- Posted December 28, 2010 by
This iReport is part of an assignment:
Salute to troops
De Schark Caves site of Battle of Bulge memories
By Tom Budzyna
MAASTRICHT, Netherlands - A solemn reminder of the enduring sacrifice of Soldiers can be found in the De Schark Caves here, where approximately 300 U.S. Soldiers gathered Dec. 24, 1944, to celebrate Christmas before deploying to fight the Battle of the Bulge.
Approximately 800 Soldiers were assigned in the Maastricht area in December 1944 and many did not survive the 1944-1945 winter.
Even today, Soldiers deploy on missions with the assurance, but no guarantee, that they will return, and the caves outside Maastricht, somewhat like the fortified compounds Soldiers occupy today in Afghanistan or Iraq, were safe havens from bombardment in the days preceding the Battle of the Bulge.
A Christmas Eve ceremony had been held in the De Shark Caves every year since 1944 in the De Schark Caves until 2005, when it was closed for repairs. After much work, led by the coordinating efforts of Alphonse Brull, Chairman of the Commemoration Board, the caves were made safe to resume the tradition Dec. 24, 2010, but days of heavy snow led to the cancellation of the event.
Ruud van Heel recalls an eyewitness to the Holy Mass 66 years ago -- Mr. van Grinsven, a Dutch Monk who sang in the choirs -- saying: "I remember when they fetched me to the cloister. We had to sit in a jeep. The lights were covered. We could barely see the road. While we were driving, we heard the air raid alarm. I was afraid. We drove up that silent road upon the hill that led to the cave. The soldiers were already present.
"I was surprised that these rough men could be so pious. The mass was very moving. I could not understand their language yet I could somehow read their thoughts, their faces: Who is going to survive? This might be my last Christmas."
U.S. servicemembers and their families assigned in the Netherlands to U.S. Army Garrison Schinnen and the NATO Joint Forces Command in Brunssum, as well as from the NATO Air Base in Geilenkirchen, Germany were some of the 250 invited guests among other Dutch and U.S. dignitaries who were to gather and relive this 66-year-old moment by witnessing a roll call of U.S. Soldiers who fell in a time of war.
After each name was spoken, a Soldier was going to respond by saying "present!" and would then light a candle to symbolize their spiritual presence 66 years after their sacrifice made possible the foundation for a new kind of world.

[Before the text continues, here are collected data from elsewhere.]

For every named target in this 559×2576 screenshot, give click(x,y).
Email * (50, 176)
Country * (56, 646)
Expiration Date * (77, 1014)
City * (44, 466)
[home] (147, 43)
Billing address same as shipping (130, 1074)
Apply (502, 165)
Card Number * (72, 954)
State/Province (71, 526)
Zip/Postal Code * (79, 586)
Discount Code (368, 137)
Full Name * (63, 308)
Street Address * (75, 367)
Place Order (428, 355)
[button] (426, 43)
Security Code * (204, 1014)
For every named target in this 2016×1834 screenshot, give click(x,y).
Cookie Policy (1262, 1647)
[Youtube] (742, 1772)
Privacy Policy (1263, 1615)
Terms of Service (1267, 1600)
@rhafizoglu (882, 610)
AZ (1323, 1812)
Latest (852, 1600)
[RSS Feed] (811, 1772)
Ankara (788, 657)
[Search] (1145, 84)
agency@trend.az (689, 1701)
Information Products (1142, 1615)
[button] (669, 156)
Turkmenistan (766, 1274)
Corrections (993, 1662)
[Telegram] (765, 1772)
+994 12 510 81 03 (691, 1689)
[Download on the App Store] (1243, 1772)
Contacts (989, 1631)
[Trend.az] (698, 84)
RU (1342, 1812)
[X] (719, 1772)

The names of U.S. servicemembers in the roll call to be remembered are Pfc. Billey Abrams, 18th Infantry Regiment, 1st Infantry Division; Staff Sgt. Glen Brady, 379th Bomber Group, Eighth Army Air Force; Pfc. Roy C. Ervin, 320th Infantry Regiment, 35 Infantry Division; Pfc. Raymond A. Hogan, 414th Infantry Regiment, 104th Infantry Division; Pfc. Jose L. Kline, 36th infantry Regiment, 3rd Armored Division; Sgt. Richard J. Lowry, 406 Infantry Regiment, 102nd Infantry Division; Tech. Sgt. Kenneth C. McDonald, 466th Parachute Field Artillery Battalion, 17th Airborne Division; 2nd Lt. Clyde V. Proby, 119th Infantry Battalion, 30th Infantry Division; 1st Lt. Robert O. Stine, 401st Bomber Group; Pfc. Henry Walker, 17th Engineer Battalion 2nd Armored Division.
All of these servicemembers are buried in the Netherlands American Cemetery and Memorial in Margraten, Netherlands, which is maintained by the American battle Monuments Commission. All 8,301 U.S. graves in this cemetery have been adopted by local Dutch citizens, who pass on the privilege and responsibility of caring for the grave sites from generation to generation.